Prints and Day Sales Outperform Amid Market Shift

While market shifts are open to interpretation, the current momentum is backed by data. The same analysis from Pi-eX reveals that Day and Online sales rose by 5% and 6% in Q2 – modest gains, but notable in a market where evening sales continue to underperform. What this signals isn’t a rebound, but a quiet redistribution of capital into more liquid, data-visible segments of the market. And prints continue to make that shift legible.

In May, Sotheby’s day sale offered a major consignment of Roy Lichtenstein prints and the results weren’t just strong, but enthusiastic. Despite the security of guarantees, the pricing was measured, demand was real, and the works cleared. Back in April, Christie's Prints and Multiples live auction featured Warhol’s Sunset series – a varied offering of trial proofs and dedicated impressions that outperformed expectations.
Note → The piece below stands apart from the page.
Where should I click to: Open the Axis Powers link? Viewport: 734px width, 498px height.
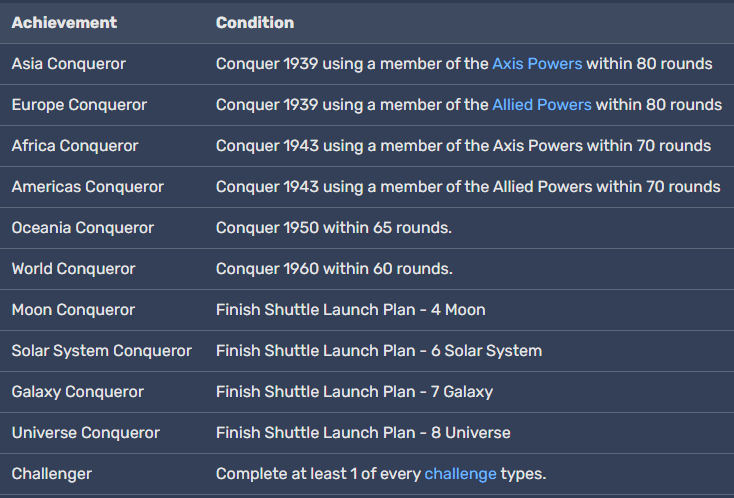537,64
None of this suggests collectors have turned away from paintings. But right now, that’s not where confidence is concentrated. Works that combine visibility, rarity, and access are resonating more – not because they’re safer, but because they offer something the top end often doesn’t: evidence. In today’s market, if a work doesn’t have a clear rationale behind its price, it's less likely to sell. Simple as that.

Collecting Trends in 2025: Who’s Buying and What They Value

Instant Valuation

Generational Differences in Collector Behaviour

This summer, we’ve been digging into something bigger: who is driving these shifts, and why. Without giving too much away ahead of our upcoming report (watch this space), one pattern is already clear. The market is fracturing along generational lines. Millennials and Gen Z collectors are entering with a clear set of expectations: transparency, direct access, and self-directed discovery. At the same time, collectors at the cusp – older Gen X and younger Boomers – remain highly active. Many began collecting before 2010 but have since adapted to the digital-first landscape. These are the buyers fluent in both systems: the traditional gallery model and the platform-led approach that now shapes price discovery, research, and resale.

This generational divergence isn’t just shaping how collectors engage – it’s redefining what they value, and how they respond to pricing.

How Valuation Expectations Are Changing

The implications for valuation are significant. Take Warhol’s Big Electric Chair. When it failed to sell in May, it was easy to blame the price. But the issue ran deeper. Marketed as a $30 million investment object, the work didn’t align with what today’s buyers are responding to. For newer collectors in particular, a name isn’t enough. Value needs to come with context – narrative, access, relevance. Big Electric Chair may have suited a museum or established private collection, but for a new buyer building a personal, story-led collection, it didn’t connect.

–> How Experts Value Prints and Editions with Louisa Earl

Generational Wealth Transfer and Its Impact on the Art Market

$124 Trillion Shift Is Reshaping Demand and Access

This points to a deeper force shaping the market: the largest generational wealth transfer in history. Cerulli Associates estimates that more than $124 trillion will pass hands by 2045 – mostly from Baby Boomers to Gen X and Millennials. But the impact of this shift isn’t only about future heirs. The real momentum is playing out at the generational cusps – collectors aged roughly 50–69, who already hold wealth, already transact, and operate across both systems. These are buyers who came up through the gallery model but now navigate digital platforms with fluency. They’re not rejecting the old model – they’re blending it with new tools, and in doing so, redefining how the market functions.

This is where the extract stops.